▶ [Records to use]:
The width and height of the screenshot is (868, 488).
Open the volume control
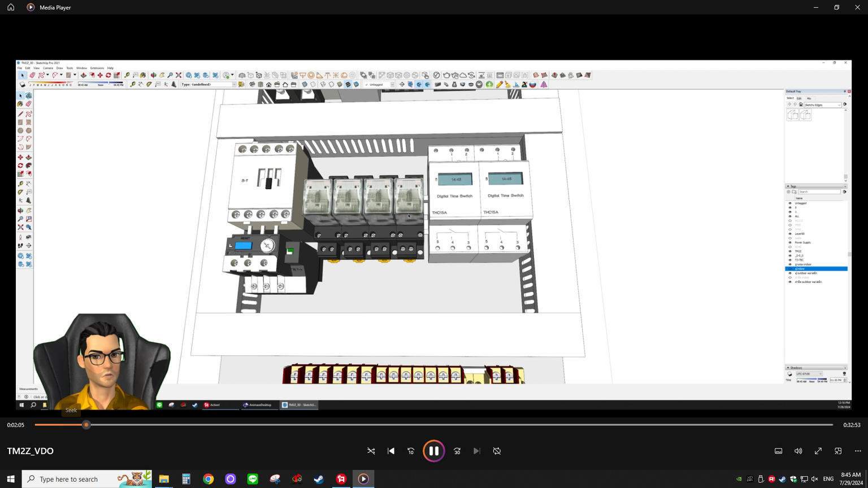(x=798, y=451)
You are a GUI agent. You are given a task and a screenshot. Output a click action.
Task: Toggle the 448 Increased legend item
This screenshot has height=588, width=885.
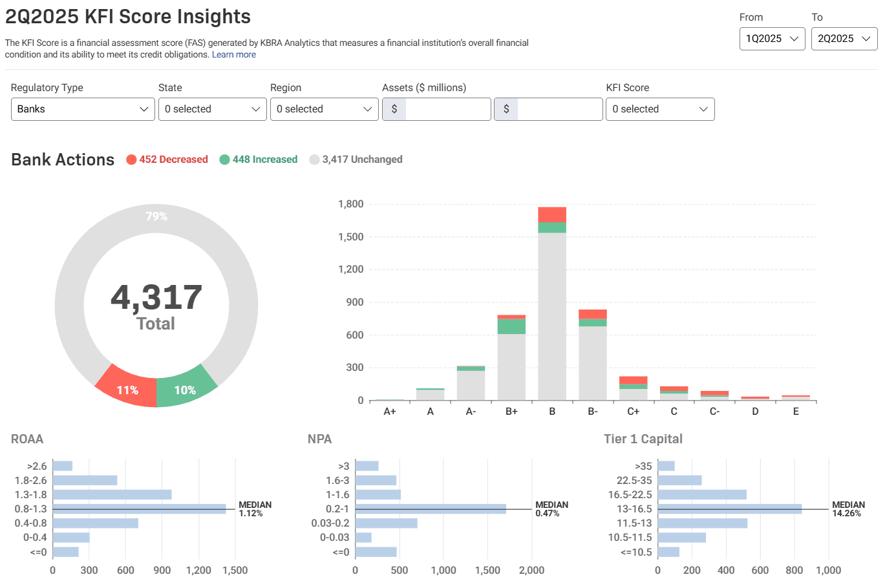point(259,160)
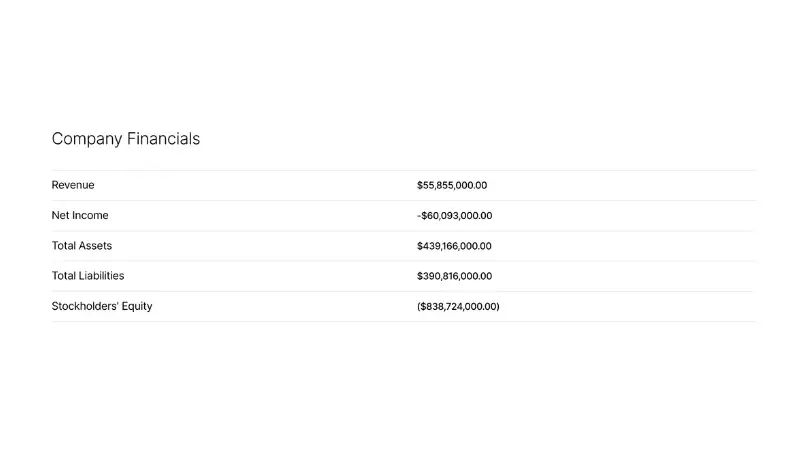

▶ [Action item]:
Copy out the material exactly as it stands, though no picture should appear in the copy.

▶ [Response below]:
The width and height of the screenshot is (868, 488).
Open the volume control
(x=798, y=451)
You are a GUI agent. You are given a task and a screenshot. Output a click action.
Task: Toggle the 448 Increased legend item
This screenshot has height=588, width=885.
point(259,160)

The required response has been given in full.